I am not sure "does phase shift matter" identify s what conditions are causing the phase shift, or what frequency range it is in so I vote "it depends".
For example the phase shift one see's caused by the time of flight to the microphone effects all frequencies equally and so, does not alter the wave-shape the speaker produced and so is delayed in time but not audible.
On the other hand, the acoustic phase is what the driver did compared to the input signal when all the fixed propagation delays are subtracted. Maybe better to say that acoustic phase shift shows the degree the loudspeakers internal delays are different at different frequencies.
Dick Heyser (the fellow who first figured out a way to measure it) described acoustic phase as the change in physical depth position so far as time was concerned, the source moving forward and back.

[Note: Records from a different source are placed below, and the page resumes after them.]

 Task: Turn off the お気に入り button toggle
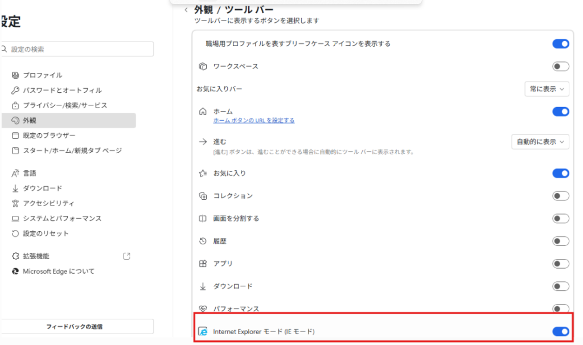click(x=560, y=173)
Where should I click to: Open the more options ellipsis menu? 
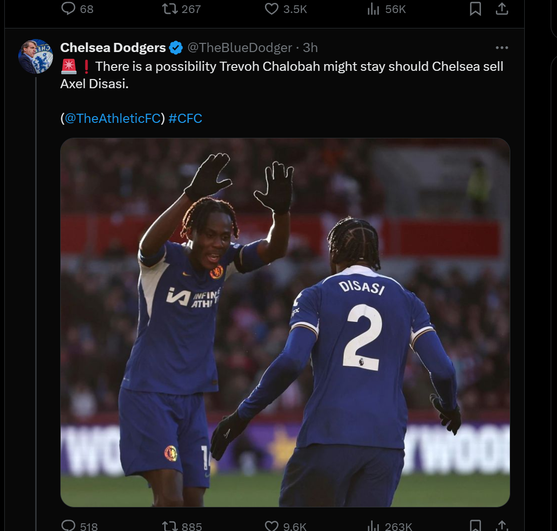(502, 48)
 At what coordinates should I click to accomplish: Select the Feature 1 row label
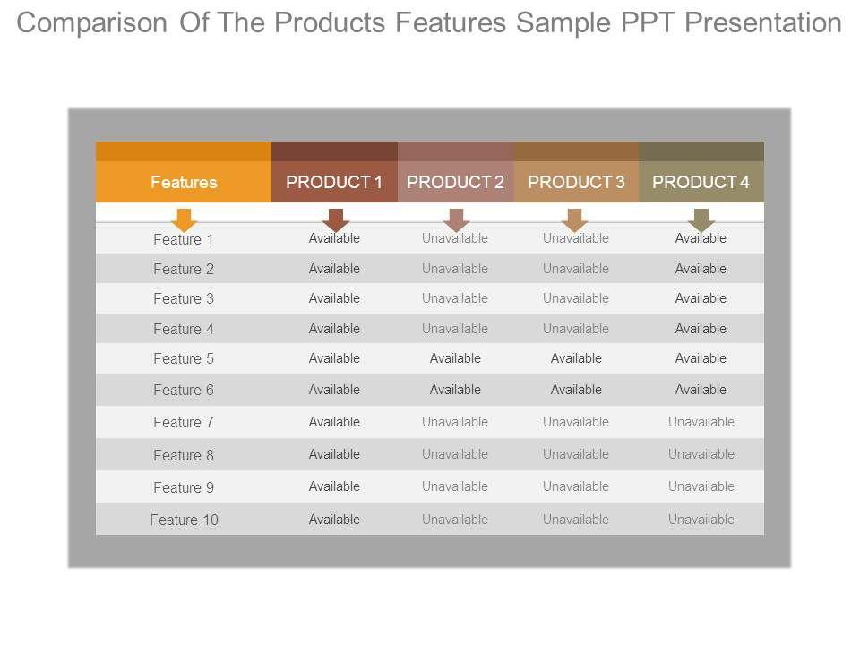(184, 239)
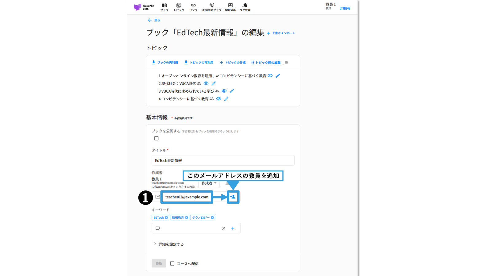Preview topic 4 コンピテンシーに基づく教育 eye icon
Image resolution: width=491 pixels, height=276 pixels.
click(218, 99)
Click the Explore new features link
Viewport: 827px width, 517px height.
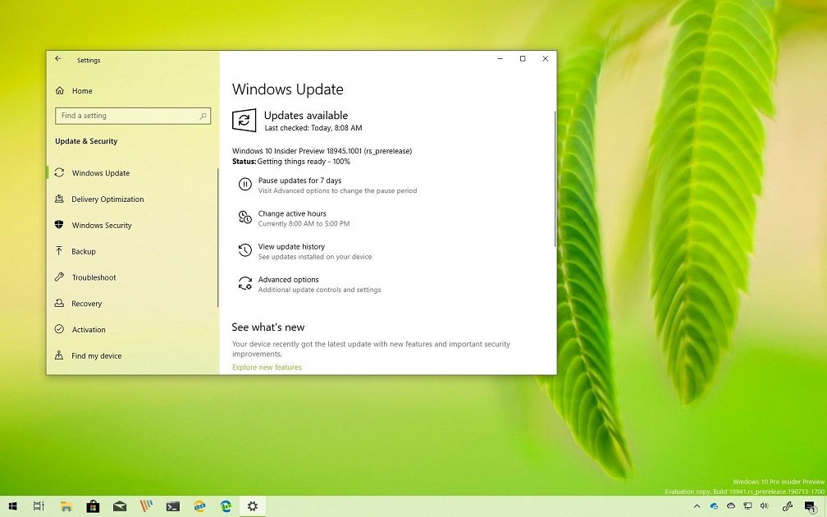point(267,368)
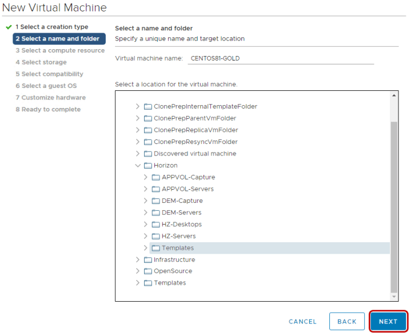Click the HZ-Desktops folder icon
This screenshot has width=411, height=336.
coord(155,225)
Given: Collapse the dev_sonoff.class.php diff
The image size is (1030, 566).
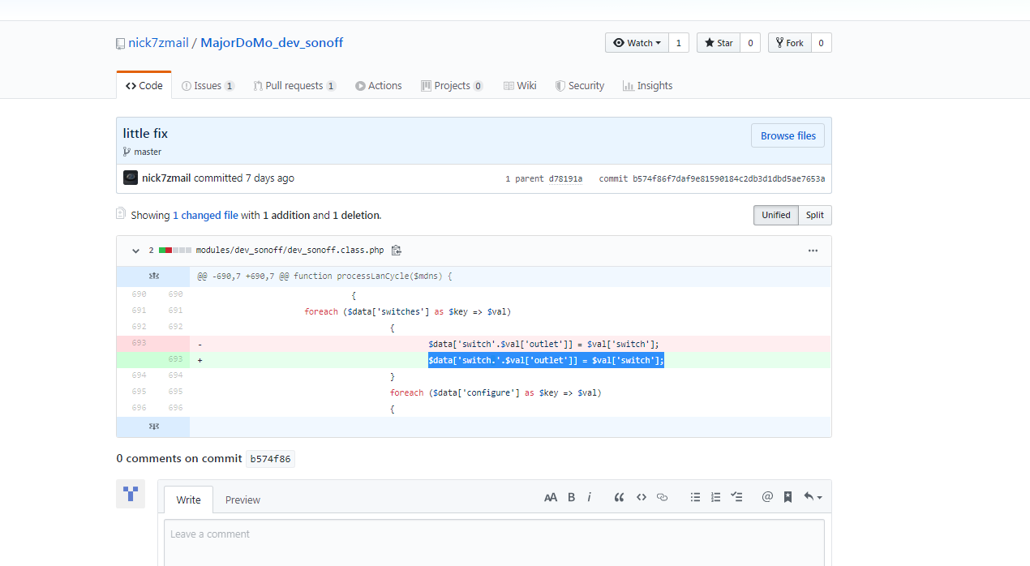Looking at the screenshot, I should pos(135,251).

It is this acoustic phase shift which alters or not, the input wave shape or preserves it in sound pressure, if you have two or more sources radiating, what you get is normally also location dependent as the sources are different distances depending on position. Headphones would be entirely different case than two ears. Two ears can often localize the depth / distance to the sources (and this identity is present or not while playing a stereo image).
It is my observation that if one looks at an "equal loudness curve", you see where your hearing is most acute and sensitive, most likely to be sensitive to things in this range and there is not doubt in my mind this shape is also related to your head's shape like your ability to locate position tied to your outer ear's shape etc.
Absolute phase is a tough nut too, say you have a fairly broad band but asymmetric wave shape (a 1 mic recording of a firework is an example), play this through a speaker that already has several hundred degrees of acoustic phase through that spectrum and then reverse it, you may or may not hear a difference or they may sound different but not one better than the other.
Take a simple speaker, correct the phase and mag (not the room) with FIR, listen close in the near field and you will likely hear the difference. To the degree the speaker disappears in the stereo image, the effect may be more audible.
Best,
Tom
A suitable test "signal" I made some years back, a tough signal to get right with speakers but usually good with headphones.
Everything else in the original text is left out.